VBP的臨床推論

価値に基づいた診療(Values Based Practice: VBP)を学ぶ

推論

 4つの臨床スキルの2つ目である推論(reasoning)の方法論として、VBPでは事例検討が推奨されている。

 事例検討はJonsen, A.R.とToulmin,Sとが「生命倫理に関する米国大統領府委員会」での経験をもとに考案し(1988年)、その後、臨床の場で利用できるように再構築されてきた。

 JonsenとToulminは、医療の倫理的問題を議論する際には、そのことが「なぜ」なされたのかを悩むのではなく、「何が」なされたのか、その事例の詳細について没頭して考えることが重要と結論付けている。

 臨床家が事例検討により省察する際には以下の2点を自問自答すると良い。

  1. 悩んでいる事例において何を改善すると、次にやるべきことが明確になるだろうか?(まずは1つだけ改善点を考えてみると良い)
  2. 倫理的観点から、この事例を他の関連する事例と比較することで、何か見えてくるものはあるだろうか?

 事例検討は、倫理的な正しい解決策を導き出すよりも、与えられた状況下で影響を及ぼす価値の理解に対する視野を広げ、省察を促すことが主たる目的であり、No blame cultureが原則と考えられる。

 一方、推論の手法として、事例検討がバイアスや偏見を増強する可能性も指摘されており(Kopeman,1994年)、状況に応じて、「原則に基づく推論」、「功利主義」などの他の推論方法(注)を用いることが求められる。また、複数の別の立場の医療者を交えた多職種で事例検討することもバイアスや偏見の制御に有効である。
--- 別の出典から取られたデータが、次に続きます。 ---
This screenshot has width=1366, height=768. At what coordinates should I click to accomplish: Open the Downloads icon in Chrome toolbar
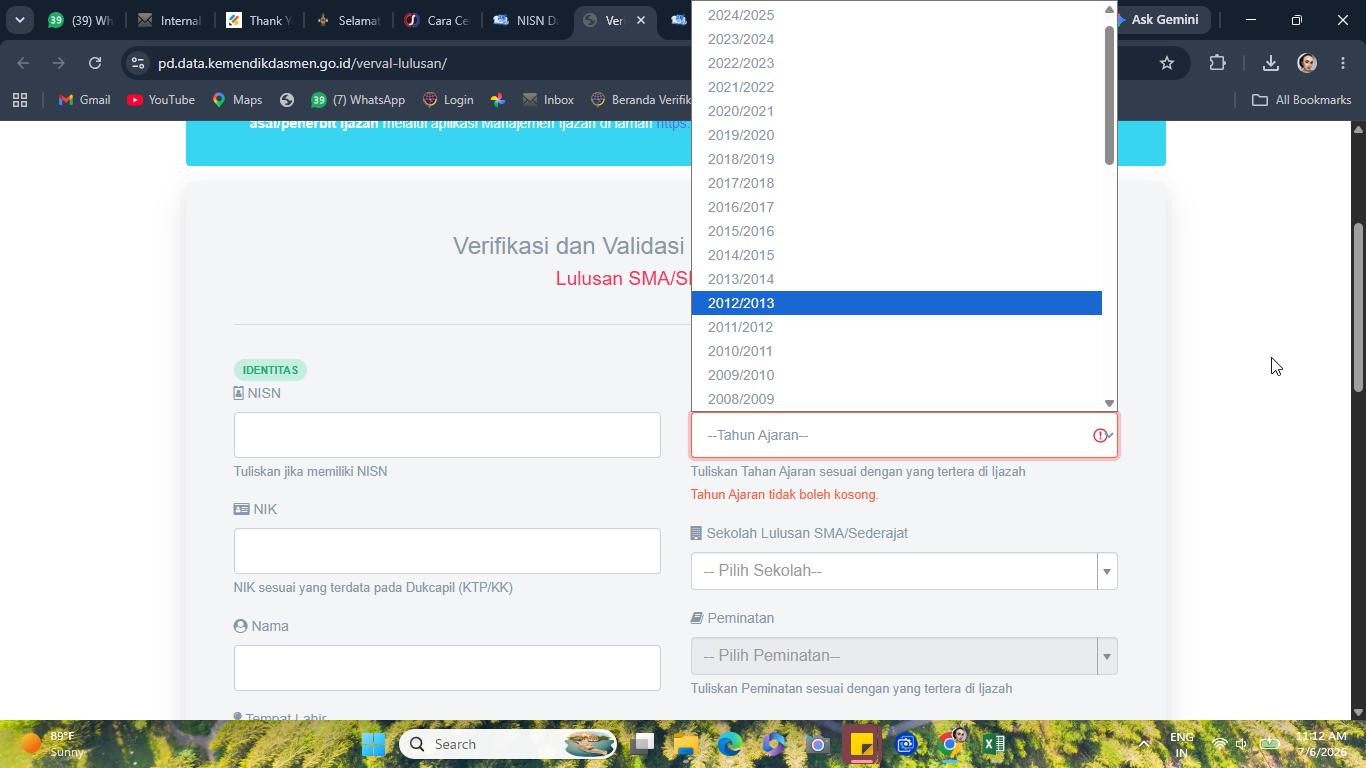(1270, 63)
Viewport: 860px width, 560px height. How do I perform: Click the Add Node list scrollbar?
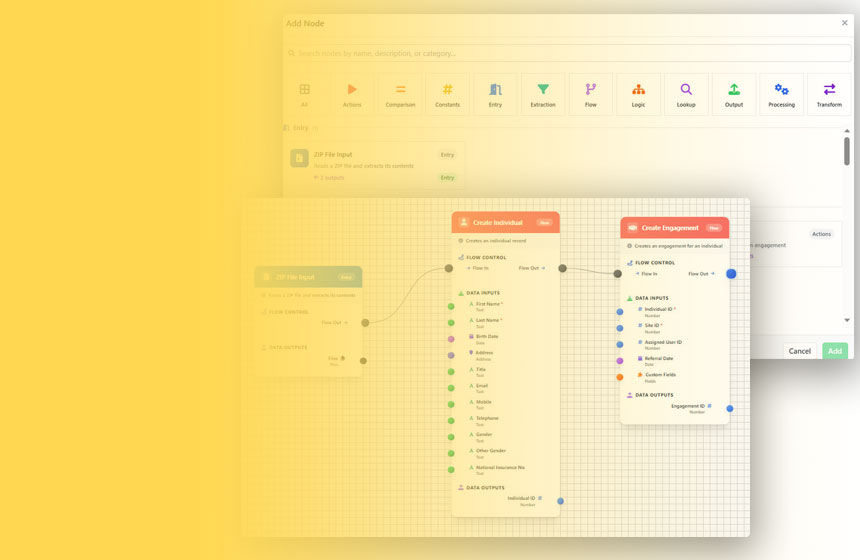(x=847, y=152)
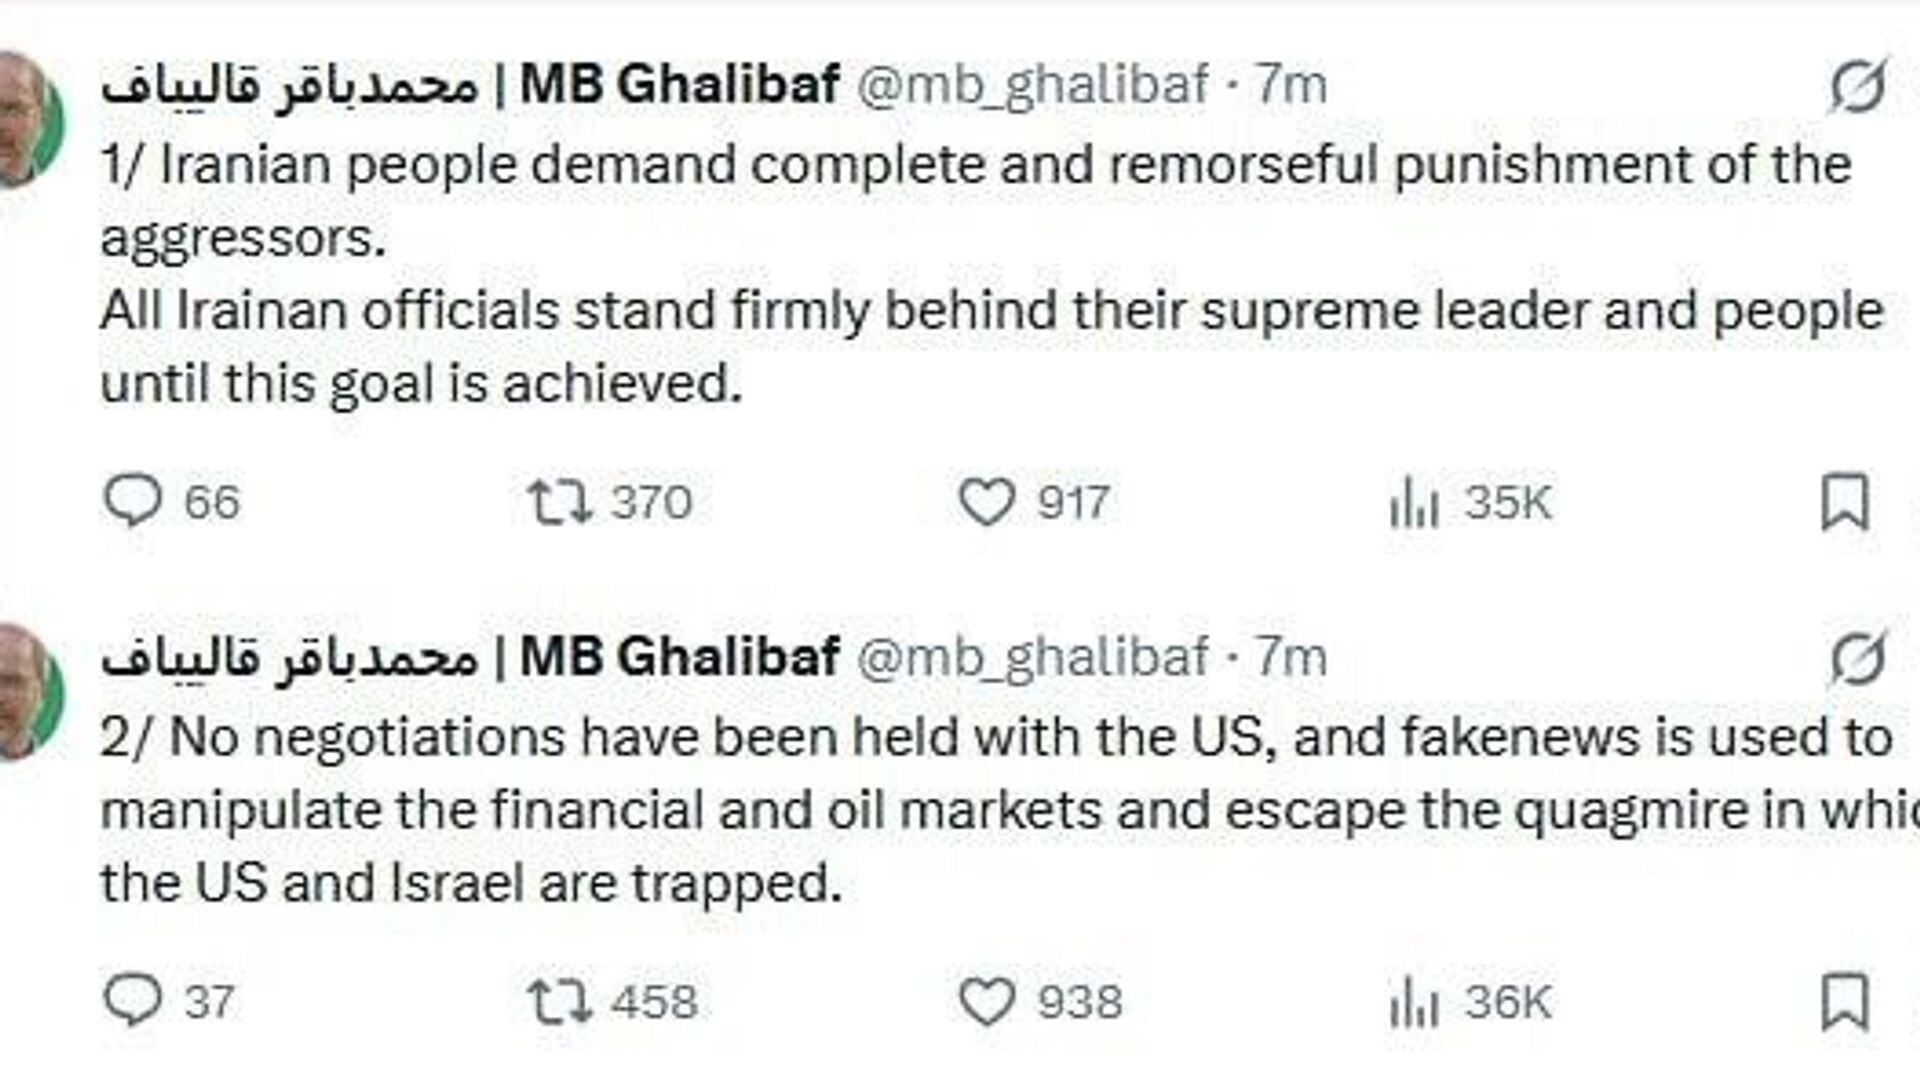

注) 原則に基づく推論(principle reasonings)

  :何らかの倫理的原則(例えば、新ミレニアム医師憲章、ジュネーブ宣言、

   ヒポクラテスの誓いなど)に則り、ある事例を演繹的に検討すること。

   功利主義(utilitarianism)

  :社会全体の最大幸福の総和を最大化するという考え方。